Exactly as written, copy the lines that run from the start of the data below to the line containing "[Threads] (530, 1321)", both ends included.

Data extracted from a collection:
============
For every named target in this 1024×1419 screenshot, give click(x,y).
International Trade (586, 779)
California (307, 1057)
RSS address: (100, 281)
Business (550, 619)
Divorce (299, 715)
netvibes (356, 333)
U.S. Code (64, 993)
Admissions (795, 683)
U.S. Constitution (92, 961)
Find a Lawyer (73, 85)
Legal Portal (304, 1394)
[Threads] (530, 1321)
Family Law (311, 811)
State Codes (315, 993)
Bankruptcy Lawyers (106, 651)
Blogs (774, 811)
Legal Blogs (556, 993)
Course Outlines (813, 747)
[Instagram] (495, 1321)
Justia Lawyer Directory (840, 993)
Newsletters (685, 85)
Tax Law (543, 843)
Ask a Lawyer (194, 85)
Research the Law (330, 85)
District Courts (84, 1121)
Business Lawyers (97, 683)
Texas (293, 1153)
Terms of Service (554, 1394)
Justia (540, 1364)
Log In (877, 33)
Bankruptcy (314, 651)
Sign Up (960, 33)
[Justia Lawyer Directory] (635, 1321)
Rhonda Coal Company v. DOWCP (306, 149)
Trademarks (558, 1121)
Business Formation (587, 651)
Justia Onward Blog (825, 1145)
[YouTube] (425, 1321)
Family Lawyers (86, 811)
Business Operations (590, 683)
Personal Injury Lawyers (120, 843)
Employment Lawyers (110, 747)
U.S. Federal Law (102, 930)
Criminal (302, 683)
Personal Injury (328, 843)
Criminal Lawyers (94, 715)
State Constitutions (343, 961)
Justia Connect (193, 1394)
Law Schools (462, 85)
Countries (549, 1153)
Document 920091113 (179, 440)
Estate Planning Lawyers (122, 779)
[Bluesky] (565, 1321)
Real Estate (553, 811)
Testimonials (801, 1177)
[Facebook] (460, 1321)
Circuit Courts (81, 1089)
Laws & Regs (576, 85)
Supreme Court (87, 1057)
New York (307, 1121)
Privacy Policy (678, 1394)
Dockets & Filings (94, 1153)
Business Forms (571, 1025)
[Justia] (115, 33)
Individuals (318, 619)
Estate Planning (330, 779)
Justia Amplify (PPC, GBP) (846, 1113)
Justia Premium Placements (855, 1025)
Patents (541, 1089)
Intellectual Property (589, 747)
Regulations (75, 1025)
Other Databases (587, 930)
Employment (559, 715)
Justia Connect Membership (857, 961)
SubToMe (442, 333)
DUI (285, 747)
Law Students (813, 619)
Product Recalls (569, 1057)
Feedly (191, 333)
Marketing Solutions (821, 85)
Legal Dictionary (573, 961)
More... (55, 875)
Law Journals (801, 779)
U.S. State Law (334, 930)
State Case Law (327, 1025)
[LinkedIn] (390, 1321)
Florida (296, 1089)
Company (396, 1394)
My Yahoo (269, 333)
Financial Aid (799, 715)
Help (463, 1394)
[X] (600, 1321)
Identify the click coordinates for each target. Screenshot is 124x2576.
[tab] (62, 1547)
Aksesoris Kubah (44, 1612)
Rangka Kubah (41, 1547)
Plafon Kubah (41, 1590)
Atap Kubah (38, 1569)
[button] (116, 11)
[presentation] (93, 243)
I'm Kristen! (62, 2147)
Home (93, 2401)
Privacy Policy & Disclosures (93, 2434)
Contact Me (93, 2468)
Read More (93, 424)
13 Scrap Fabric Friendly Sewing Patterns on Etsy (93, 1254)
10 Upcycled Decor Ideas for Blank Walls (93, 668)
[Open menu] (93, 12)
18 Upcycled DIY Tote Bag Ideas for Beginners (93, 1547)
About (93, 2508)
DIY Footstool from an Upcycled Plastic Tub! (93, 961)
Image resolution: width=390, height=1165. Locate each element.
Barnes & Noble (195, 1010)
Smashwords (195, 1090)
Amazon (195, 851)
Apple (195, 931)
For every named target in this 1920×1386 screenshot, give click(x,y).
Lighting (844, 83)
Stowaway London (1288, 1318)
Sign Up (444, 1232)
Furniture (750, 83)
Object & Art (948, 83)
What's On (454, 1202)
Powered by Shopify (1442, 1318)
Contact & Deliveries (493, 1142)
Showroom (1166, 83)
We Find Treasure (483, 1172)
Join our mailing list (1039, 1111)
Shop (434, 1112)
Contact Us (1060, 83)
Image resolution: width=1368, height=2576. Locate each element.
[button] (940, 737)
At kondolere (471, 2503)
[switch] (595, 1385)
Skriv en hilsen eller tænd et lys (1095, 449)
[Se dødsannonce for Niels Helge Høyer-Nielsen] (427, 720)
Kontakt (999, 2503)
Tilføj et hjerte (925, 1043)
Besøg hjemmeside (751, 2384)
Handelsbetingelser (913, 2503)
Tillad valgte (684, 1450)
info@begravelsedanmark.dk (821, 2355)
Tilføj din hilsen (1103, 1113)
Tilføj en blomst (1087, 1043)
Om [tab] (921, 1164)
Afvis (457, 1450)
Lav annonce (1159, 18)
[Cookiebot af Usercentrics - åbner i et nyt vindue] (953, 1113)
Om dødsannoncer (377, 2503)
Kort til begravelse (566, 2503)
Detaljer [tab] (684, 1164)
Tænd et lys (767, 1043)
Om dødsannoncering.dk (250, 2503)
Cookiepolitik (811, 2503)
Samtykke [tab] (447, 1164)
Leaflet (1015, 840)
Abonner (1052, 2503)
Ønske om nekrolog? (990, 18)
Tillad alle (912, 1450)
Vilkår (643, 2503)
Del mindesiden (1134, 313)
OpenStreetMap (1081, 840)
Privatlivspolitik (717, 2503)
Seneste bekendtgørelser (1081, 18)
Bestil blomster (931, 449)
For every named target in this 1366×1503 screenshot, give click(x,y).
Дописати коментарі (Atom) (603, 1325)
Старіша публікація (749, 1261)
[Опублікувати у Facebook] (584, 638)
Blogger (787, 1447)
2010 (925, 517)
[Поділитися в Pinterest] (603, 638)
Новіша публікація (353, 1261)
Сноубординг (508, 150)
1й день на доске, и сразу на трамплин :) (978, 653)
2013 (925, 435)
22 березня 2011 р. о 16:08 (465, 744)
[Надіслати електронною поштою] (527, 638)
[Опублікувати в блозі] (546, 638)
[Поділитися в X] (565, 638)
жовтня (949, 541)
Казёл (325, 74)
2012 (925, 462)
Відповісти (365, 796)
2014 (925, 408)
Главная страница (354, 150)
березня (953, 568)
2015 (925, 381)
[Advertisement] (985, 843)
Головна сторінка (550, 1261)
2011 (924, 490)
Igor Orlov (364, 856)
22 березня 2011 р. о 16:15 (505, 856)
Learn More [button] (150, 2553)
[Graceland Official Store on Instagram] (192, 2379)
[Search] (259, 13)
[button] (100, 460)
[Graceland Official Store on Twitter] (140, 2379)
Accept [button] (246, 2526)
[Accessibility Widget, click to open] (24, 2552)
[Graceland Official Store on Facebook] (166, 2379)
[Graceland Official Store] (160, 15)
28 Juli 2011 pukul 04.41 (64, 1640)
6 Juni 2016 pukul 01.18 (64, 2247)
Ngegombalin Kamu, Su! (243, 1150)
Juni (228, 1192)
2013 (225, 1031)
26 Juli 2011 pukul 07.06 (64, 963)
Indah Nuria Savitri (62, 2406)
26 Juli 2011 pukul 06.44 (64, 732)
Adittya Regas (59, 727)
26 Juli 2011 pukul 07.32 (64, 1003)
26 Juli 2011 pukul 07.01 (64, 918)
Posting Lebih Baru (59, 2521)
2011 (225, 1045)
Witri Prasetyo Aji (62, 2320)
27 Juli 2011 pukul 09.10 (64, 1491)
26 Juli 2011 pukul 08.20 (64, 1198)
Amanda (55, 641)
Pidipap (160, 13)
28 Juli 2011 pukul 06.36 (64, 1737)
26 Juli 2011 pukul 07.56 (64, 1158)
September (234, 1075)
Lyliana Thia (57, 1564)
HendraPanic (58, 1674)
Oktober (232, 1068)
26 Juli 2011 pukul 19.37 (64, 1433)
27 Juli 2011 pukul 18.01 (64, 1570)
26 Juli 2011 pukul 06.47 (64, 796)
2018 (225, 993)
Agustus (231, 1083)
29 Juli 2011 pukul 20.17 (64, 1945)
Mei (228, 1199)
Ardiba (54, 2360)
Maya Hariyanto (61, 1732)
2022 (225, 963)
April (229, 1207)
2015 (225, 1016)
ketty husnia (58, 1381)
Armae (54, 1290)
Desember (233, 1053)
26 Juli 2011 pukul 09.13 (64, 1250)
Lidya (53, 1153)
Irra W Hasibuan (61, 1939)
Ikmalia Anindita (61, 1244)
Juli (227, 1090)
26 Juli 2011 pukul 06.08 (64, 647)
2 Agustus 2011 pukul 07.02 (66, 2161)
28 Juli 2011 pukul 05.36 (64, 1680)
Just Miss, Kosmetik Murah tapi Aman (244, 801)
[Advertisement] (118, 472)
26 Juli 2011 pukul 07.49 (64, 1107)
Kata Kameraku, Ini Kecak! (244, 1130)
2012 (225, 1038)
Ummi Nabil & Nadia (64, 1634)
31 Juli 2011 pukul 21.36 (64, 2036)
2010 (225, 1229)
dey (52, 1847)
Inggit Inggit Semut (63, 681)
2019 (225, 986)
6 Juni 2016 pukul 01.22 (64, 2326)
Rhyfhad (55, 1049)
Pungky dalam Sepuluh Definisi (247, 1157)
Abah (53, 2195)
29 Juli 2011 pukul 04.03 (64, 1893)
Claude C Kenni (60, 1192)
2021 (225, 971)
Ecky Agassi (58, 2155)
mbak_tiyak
============
=== Reply to the exercise ===
For every named target in this 1024×1419 screenshot, give click(x,y).
International Trade (586, 779)
California (307, 1057)
RSS address: (100, 281)
Business (550, 619)
Divorce (299, 715)
netvibes (356, 333)
U.S. Code (64, 993)
Admissions (795, 683)
U.S. Constitution (92, 961)
Find a Lawyer (73, 85)
Legal Portal (304, 1394)
[Threads] (530, 1321)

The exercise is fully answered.